Exercise
Among the entries that follow, find the lines containing the string "Jump" and copy them.

BEGIN Excerpted records

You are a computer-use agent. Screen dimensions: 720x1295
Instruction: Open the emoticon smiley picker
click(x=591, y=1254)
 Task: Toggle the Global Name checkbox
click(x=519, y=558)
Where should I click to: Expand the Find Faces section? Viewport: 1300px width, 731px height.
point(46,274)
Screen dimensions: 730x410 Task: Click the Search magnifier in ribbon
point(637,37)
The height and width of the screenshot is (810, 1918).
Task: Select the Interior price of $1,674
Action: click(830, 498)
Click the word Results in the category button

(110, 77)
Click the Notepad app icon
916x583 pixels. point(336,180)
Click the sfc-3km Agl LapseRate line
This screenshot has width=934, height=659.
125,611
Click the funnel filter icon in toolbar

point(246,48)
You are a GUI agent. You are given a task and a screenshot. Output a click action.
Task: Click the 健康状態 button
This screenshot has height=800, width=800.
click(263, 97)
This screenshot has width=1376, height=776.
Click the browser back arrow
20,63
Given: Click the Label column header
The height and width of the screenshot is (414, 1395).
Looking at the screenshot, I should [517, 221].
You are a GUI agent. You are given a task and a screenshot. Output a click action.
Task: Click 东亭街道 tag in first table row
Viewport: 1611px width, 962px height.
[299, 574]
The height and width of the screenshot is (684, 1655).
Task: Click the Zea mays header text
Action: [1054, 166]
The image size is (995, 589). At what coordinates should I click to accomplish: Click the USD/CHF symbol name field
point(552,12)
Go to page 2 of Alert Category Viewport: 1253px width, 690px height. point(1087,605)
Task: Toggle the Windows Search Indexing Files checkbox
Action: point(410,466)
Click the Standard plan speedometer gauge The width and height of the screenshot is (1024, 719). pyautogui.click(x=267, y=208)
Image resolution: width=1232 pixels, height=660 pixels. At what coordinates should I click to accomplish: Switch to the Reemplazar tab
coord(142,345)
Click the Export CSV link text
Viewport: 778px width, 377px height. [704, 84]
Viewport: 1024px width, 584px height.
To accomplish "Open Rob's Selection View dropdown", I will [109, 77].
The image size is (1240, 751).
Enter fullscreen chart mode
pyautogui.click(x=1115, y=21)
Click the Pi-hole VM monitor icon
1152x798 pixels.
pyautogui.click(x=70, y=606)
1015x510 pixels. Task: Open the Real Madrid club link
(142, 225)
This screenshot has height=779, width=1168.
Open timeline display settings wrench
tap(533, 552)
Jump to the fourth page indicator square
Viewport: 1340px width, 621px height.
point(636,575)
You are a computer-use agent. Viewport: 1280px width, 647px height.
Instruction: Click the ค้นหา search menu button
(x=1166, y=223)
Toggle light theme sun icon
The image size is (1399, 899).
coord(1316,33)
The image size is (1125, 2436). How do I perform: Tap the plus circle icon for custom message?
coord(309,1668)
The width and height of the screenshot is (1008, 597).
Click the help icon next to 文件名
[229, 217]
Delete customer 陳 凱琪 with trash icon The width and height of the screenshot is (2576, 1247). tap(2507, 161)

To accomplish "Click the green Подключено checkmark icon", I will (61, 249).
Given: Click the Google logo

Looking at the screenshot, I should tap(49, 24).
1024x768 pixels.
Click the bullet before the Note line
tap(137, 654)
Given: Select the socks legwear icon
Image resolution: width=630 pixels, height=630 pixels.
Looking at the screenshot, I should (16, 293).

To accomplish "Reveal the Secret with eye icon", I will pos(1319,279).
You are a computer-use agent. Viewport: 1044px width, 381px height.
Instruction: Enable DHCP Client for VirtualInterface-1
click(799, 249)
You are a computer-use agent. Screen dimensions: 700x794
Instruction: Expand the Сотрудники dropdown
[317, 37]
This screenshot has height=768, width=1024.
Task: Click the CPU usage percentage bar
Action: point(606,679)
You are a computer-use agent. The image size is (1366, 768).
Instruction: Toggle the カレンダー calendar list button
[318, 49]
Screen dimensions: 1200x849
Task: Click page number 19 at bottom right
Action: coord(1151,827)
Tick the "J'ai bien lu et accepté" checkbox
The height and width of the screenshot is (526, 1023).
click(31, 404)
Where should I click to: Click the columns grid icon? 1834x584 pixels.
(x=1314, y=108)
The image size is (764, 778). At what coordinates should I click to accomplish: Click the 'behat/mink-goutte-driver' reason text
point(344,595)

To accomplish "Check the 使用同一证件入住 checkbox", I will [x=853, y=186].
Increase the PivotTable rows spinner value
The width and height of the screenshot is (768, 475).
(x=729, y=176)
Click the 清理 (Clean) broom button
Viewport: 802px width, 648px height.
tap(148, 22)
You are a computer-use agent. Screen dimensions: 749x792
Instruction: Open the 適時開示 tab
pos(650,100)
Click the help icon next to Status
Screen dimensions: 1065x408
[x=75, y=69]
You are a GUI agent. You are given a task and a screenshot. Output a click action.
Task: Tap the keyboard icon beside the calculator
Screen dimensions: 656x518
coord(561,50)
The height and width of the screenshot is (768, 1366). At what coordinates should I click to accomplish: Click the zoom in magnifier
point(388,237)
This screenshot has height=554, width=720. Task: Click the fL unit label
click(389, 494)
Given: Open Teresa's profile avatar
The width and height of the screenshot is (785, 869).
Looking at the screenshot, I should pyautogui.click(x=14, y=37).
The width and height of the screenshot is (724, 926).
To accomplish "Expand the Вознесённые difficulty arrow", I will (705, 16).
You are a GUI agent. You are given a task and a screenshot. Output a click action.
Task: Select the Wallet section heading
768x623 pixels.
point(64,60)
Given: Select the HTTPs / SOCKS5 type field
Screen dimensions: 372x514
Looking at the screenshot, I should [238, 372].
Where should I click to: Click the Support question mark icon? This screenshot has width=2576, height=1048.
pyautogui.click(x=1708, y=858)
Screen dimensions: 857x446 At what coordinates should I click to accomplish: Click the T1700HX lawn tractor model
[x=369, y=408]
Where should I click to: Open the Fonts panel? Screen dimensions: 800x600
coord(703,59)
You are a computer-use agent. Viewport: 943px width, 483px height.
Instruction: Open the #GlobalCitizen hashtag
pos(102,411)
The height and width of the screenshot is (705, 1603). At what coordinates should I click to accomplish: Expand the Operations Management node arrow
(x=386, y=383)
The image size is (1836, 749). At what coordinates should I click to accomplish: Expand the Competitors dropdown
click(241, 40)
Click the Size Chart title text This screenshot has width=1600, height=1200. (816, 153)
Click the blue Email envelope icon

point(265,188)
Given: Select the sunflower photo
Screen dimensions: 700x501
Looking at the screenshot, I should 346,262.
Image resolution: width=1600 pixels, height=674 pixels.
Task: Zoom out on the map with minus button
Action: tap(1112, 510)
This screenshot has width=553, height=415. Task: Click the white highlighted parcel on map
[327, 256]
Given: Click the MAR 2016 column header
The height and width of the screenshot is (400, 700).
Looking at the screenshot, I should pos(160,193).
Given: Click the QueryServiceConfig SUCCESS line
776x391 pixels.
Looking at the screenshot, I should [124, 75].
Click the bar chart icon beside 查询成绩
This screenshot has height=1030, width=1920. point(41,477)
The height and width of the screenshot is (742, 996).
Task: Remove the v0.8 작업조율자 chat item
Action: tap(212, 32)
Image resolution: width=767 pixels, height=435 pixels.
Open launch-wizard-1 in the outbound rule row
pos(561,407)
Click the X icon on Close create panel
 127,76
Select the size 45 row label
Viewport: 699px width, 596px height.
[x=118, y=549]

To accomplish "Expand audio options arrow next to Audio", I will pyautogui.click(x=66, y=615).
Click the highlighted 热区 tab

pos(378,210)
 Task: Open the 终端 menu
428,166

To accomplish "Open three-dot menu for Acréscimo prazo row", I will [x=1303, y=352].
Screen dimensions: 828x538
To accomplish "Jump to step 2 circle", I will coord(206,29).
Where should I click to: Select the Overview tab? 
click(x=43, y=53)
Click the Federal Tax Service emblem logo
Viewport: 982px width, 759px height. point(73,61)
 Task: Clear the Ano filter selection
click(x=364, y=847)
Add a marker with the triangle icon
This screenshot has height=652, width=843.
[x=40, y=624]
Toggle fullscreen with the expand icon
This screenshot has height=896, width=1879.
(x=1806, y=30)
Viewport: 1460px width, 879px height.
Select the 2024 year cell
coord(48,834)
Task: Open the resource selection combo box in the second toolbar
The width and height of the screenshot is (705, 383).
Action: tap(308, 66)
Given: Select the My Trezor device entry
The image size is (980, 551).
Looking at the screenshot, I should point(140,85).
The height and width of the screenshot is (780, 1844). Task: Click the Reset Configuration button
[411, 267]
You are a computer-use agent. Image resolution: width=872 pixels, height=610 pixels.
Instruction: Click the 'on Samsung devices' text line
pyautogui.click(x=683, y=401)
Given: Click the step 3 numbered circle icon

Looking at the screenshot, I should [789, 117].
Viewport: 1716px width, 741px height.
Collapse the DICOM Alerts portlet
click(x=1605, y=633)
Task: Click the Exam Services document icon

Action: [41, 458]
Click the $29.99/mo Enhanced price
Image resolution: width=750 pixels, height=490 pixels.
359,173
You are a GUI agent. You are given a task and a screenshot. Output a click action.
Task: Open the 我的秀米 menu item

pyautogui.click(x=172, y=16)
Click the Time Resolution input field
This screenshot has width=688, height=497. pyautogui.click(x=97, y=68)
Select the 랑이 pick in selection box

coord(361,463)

END Excerpted records

Worked solution
Jump to the fourth page indicator square
To accomplish "Jump to step 2 circle", I will coord(206,29).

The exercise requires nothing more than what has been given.